Lübeck Cathedral is a large brick-built Lutheran cathedral in Lübeck, Germany and part of the Lübeck UNESCO World Heritage Site. In 1173 Henry the Lion founded the cathedral to serve the Diocese of Lübeck, after the transfer in 1160 of the bishop's seat from Oldenburg in Holstein under bishop Gerold. The then Romanesque cathedral was completed around 1230, but between 1266 and 1335 it was converted into a Gothic-style building with side-aisles raised to the same height as the main aisle.

On the night of Palm Sunday (28–29 March) 1942 a Royal Air Force bombing raid destroyed a fifth of the town centre. Several bombs fell in the area around the church, causing the eastern vault of the quire to collapse and destroying the altar which dated from 1696. A fire from the neighbouring cathedral museum spread to the truss of the cathedral, and around noon on Palm Sunday the towers collapsed. An Arp Schnitger organ was lost in the flames. Nevertheless, a relatively large portion of the internal fittings was saved, including the cross and almost all of the medieval polyptychs. In 1946 a further collapse, of the gable of the north transept, destroyed the vestibule almost completely.

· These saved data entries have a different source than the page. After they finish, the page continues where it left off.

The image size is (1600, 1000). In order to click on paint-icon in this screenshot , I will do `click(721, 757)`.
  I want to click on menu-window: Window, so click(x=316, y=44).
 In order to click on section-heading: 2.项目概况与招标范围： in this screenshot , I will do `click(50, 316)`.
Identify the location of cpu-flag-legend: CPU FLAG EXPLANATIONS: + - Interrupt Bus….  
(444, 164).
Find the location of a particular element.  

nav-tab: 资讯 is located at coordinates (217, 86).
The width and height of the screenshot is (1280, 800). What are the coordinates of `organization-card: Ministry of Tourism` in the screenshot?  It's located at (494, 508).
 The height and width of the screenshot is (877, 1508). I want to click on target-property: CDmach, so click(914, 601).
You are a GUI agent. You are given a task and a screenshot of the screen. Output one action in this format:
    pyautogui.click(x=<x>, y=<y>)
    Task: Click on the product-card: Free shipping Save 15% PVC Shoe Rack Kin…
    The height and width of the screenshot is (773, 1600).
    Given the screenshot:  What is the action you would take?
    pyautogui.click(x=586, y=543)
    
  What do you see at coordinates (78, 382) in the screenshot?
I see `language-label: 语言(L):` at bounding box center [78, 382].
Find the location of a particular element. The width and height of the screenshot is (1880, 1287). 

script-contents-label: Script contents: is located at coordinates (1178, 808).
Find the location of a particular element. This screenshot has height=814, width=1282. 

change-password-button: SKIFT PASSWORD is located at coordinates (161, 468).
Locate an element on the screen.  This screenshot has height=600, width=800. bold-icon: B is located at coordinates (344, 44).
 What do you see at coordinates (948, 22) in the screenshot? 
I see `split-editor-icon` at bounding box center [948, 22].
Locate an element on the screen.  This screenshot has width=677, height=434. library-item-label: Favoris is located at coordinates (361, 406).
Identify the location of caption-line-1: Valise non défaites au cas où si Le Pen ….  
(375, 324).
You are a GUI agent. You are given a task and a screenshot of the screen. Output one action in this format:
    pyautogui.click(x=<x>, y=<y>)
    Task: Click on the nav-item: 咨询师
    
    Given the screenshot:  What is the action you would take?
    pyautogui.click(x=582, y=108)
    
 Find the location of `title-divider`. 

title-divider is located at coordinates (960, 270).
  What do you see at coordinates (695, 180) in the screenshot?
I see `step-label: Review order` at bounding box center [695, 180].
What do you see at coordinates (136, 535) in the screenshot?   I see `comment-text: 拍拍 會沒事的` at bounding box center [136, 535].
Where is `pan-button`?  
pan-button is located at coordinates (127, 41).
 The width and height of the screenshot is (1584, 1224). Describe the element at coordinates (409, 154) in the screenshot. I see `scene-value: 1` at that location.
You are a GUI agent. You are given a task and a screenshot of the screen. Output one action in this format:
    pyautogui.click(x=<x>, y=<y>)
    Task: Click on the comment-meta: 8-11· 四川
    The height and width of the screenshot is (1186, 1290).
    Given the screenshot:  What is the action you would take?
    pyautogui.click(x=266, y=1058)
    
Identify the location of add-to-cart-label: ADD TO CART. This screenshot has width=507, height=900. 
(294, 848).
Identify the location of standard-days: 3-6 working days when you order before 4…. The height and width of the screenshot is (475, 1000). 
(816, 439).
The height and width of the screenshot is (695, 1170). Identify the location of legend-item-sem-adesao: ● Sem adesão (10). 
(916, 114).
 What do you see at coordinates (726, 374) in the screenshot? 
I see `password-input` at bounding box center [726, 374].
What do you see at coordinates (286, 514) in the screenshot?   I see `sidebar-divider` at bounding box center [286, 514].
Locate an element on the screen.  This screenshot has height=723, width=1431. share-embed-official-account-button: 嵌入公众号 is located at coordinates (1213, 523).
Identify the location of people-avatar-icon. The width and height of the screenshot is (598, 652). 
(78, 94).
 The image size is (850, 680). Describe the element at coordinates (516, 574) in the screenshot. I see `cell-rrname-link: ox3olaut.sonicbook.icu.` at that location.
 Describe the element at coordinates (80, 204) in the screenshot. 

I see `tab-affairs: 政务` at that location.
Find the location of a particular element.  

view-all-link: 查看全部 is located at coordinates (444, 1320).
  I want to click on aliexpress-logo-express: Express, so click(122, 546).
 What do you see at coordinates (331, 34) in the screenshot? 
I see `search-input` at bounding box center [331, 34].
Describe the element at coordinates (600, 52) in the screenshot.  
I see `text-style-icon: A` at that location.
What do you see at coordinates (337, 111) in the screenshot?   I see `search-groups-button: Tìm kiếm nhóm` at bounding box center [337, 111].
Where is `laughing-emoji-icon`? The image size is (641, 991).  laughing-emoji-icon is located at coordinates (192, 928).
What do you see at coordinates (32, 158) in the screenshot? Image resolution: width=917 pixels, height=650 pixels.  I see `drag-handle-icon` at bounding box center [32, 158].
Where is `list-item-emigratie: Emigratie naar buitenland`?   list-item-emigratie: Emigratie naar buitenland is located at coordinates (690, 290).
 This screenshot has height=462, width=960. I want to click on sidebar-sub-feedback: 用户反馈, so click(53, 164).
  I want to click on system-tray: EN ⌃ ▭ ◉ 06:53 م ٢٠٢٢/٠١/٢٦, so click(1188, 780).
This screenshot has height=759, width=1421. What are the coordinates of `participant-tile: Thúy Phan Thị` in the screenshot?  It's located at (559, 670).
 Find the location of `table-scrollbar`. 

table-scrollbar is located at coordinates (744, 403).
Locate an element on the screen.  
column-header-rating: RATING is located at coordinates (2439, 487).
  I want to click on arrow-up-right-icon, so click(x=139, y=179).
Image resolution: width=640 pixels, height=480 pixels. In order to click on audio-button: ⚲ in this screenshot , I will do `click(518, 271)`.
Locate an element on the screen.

Reconstruction of the cathedral took several decades, as greater priority was given to the rebuilding of the Marienkirche. Work was completed only in 1982.

The cathedral is unique in that at 105 m, it is shorter than the tallest church in the city. This is the consequence of a power struggle between the church and the guilds.

The 17 m crucifix is the work of the Lübeck artist Bernt Notke. It was commissioned by the bishop of Lübeck, Albert II. Krummendiek, and erected in 1477. The carvings which decorate the rood screen are also by Notke.

Since the war, the famous altar of Hans Memling has been in the medieval collection of the St. Annen Museum, but notable polyptychs remain in the cathedral.

In the funeral chapels of the southern aisle are Baroque-era memorials by the Flemish sculptor Thomas Quellinus.